• _Data shown_:

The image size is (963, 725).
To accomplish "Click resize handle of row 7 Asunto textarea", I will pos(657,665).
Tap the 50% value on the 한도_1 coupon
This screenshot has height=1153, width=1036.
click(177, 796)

• _Exercise brief_: Everything in the data above should be output exactly as it stands.

• _Your response_:
The image size is (963, 725).
To accomplish "Click resize handle of row 7 Asunto textarea", I will pos(657,665).
Tap the 50% value on the 한도_1 coupon
This screenshot has height=1153, width=1036.
click(177, 796)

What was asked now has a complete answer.